> DATA SECTION
+ + + + + + +
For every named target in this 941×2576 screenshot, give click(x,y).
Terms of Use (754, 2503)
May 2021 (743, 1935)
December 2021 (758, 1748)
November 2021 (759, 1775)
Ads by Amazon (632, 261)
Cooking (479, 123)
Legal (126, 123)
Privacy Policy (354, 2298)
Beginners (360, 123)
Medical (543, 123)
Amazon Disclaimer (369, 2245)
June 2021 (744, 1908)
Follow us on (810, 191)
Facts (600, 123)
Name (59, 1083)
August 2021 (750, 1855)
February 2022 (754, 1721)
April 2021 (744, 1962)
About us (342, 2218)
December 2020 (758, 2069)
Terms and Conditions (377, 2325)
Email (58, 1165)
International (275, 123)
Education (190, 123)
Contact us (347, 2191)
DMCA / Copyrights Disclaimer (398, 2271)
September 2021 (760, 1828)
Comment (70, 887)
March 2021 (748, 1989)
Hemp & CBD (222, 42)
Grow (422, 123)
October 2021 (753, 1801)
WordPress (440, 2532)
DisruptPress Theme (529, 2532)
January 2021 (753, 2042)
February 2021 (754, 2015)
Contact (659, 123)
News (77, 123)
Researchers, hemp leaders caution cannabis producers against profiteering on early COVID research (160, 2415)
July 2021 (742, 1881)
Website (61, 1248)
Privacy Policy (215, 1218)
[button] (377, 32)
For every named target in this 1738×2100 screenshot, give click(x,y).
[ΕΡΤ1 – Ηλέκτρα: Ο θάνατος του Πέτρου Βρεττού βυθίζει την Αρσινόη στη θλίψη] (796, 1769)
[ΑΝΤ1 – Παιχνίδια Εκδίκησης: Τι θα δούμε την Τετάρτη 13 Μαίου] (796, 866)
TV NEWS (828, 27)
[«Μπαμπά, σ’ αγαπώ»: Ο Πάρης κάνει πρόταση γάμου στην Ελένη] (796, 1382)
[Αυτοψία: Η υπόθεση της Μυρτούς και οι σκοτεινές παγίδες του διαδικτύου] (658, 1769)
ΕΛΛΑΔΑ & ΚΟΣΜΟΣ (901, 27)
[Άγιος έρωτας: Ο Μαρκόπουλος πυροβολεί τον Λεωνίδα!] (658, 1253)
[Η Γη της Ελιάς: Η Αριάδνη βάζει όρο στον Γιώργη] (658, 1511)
+ + + + + + +
> BRIEF
For this exercise, retype the entire listing exactly.

> SOLVED PROBLEM
For every named target in this 941×2576 screenshot, give click(x,y).
Terms of Use (754, 2503)
May 2021 (743, 1935)
December 2021 (758, 1748)
November 2021 (759, 1775)
Ads by Amazon (632, 261)
Cooking (479, 123)
Legal (126, 123)
Privacy Policy (354, 2298)
Beginners (360, 123)
Medical (543, 123)
Amazon Disclaimer (369, 2245)
June 2021 (744, 1908)
Follow us on (810, 191)
Facts (600, 123)
Name (59, 1083)
August 2021 (750, 1855)
February 2022 (754, 1721)
April 2021 (744, 1962)
About us (342, 2218)
December 2020 (758, 2069)
Terms and Conditions (377, 2325)
Email (58, 1165)
International (275, 123)
Education (190, 123)
Contact us (347, 2191)
DMCA / Copyrights Disclaimer (398, 2271)
September 2021 (760, 1828)
Comment (70, 887)
March 2021 (748, 1989)
Hemp & CBD (222, 42)
Grow (422, 123)
October 2021 (753, 1801)
WordPress (440, 2532)
DisruptPress Theme (529, 2532)
January 2021 (753, 2042)
February 2021 (754, 2015)
Contact (659, 123)
News (77, 123)
Researchers, hemp leaders caution cannabis producers against profiteering on early COVID research (160, 2415)
July 2021 (742, 1881)
Website (61, 1248)
Privacy Policy (215, 1218)
[button] (377, 32)
For every named target in this 1738×2100 screenshot, give click(x,y).
[ΕΡΤ1 – Ηλέκτρα: Ο θάνατος του Πέτρου Βρεττού βυθίζει την Αρσινόη στη θλίψη] (796, 1769)
[ΑΝΤ1 – Παιχνίδια Εκδίκησης: Τι θα δούμε την Τετάρτη 13 Μαίου] (796, 866)
TV NEWS (828, 27)
[«Μπαμπά, σ’ αγαπώ»: Ο Πάρης κάνει πρόταση γάμου στην Ελένη] (796, 1382)
[Αυτοψία: Η υπόθεση της Μυρτούς και οι σκοτεινές παγίδες του διαδικτύου] (658, 1769)
ΕΛΛΑΔΑ & ΚΟΣΜΟΣ (901, 27)
[Άγιος έρωτας: Ο Μαρκόπουλος πυροβολεί τον Λεωνίδα!] (658, 1253)
[Η Γη της Ελιάς: Η Αριάδνη βάζει όρο στον Γιώργη] (658, 1511)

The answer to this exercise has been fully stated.